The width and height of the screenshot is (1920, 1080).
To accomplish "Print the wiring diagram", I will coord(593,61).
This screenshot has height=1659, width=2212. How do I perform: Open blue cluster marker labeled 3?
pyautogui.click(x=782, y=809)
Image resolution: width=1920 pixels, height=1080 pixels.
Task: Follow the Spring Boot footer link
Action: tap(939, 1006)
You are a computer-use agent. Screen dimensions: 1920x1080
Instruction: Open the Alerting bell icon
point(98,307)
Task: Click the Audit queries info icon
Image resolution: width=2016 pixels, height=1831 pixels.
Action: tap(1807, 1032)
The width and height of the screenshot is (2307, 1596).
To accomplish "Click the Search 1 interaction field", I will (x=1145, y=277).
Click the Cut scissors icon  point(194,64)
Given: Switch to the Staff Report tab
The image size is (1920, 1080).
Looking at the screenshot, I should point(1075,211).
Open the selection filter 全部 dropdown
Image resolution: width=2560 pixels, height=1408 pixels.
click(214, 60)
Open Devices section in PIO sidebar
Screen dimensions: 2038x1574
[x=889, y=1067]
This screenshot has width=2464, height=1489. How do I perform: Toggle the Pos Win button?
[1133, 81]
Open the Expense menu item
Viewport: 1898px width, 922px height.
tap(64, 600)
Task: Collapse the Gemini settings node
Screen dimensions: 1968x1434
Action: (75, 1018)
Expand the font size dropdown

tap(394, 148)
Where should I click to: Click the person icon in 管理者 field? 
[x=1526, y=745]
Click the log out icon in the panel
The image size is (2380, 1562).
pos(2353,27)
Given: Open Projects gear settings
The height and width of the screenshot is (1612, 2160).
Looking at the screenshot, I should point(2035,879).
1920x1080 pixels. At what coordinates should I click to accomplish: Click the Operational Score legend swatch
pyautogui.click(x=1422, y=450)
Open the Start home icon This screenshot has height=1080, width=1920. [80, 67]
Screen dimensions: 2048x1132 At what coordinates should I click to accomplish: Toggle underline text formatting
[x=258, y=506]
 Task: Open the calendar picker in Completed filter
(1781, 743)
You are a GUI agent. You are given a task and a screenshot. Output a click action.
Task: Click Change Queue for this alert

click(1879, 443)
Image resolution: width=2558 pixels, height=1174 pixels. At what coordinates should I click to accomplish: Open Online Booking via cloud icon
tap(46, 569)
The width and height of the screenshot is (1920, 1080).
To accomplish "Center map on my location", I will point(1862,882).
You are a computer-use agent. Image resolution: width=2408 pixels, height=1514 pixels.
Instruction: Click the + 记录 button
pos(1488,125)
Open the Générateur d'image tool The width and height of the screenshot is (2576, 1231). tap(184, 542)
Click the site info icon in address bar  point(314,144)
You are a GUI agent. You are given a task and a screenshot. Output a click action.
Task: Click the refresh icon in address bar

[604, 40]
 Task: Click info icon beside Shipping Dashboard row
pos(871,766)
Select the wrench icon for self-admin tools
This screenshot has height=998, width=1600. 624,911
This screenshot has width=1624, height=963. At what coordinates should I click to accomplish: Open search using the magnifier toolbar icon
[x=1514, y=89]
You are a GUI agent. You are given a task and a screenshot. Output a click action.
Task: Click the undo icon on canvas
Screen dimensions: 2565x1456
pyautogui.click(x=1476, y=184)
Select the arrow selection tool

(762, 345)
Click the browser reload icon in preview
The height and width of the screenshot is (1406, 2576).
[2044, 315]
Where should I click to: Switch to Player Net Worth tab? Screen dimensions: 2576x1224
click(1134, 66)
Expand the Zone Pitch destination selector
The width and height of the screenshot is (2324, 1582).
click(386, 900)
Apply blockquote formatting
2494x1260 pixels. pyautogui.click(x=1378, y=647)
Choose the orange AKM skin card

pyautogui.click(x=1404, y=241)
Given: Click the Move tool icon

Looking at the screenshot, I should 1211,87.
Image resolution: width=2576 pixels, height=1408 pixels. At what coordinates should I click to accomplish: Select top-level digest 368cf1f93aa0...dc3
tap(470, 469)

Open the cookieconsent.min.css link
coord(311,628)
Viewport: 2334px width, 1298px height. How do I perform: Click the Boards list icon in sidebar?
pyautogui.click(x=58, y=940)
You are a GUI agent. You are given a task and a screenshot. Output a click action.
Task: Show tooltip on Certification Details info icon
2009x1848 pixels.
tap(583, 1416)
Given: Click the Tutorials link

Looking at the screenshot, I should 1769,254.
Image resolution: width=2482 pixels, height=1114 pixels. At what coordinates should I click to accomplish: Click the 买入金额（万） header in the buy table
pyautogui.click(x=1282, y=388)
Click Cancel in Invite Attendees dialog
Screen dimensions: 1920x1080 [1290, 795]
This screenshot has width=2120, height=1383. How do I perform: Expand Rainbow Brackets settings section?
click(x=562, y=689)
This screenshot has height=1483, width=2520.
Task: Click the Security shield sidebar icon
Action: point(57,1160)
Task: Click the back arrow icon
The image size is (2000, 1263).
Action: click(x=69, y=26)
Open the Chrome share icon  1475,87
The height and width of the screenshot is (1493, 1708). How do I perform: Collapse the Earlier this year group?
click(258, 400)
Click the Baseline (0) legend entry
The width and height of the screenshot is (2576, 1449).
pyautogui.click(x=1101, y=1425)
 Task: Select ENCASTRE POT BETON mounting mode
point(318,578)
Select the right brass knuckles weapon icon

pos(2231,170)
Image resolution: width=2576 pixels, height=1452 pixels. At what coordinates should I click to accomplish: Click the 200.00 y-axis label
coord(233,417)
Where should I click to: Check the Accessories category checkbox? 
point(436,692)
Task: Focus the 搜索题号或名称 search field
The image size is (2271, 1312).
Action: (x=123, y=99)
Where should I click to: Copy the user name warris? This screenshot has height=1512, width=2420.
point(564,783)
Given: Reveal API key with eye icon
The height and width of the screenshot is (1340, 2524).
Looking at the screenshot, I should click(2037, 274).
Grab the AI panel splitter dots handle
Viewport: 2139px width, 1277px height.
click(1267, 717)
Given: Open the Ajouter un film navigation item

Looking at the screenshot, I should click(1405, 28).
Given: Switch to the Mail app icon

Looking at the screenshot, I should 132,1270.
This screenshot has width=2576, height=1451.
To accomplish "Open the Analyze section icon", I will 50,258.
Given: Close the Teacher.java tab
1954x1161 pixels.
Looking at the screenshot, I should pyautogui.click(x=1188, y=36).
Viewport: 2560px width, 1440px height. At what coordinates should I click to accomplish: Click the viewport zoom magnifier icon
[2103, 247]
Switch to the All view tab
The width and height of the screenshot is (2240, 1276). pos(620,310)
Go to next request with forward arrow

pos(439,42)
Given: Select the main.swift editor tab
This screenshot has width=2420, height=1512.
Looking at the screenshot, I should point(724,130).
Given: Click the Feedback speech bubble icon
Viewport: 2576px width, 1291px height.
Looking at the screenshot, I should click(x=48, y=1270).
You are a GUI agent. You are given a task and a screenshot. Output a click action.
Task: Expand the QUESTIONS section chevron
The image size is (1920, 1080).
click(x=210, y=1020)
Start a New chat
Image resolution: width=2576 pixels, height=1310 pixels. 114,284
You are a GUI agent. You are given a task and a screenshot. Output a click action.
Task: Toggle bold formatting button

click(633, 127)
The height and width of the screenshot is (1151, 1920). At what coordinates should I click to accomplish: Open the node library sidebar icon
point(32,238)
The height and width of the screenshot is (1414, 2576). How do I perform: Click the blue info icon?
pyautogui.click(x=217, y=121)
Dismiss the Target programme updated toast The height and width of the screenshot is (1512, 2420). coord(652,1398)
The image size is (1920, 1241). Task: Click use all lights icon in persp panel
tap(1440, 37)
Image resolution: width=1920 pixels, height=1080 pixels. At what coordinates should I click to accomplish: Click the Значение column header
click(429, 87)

• Prompt
Present each line from the listing that holds the string "will".

• Result for this task
To accomplish "Print the wiring diagram", I will coord(593,61).
To accomplish "Click the Search 1 interaction field", I will (x=1145, y=277).
To accomplish "Center map on my location", I will point(1862,882).
To accomplish "Open the Analyze section icon", I will 50,258.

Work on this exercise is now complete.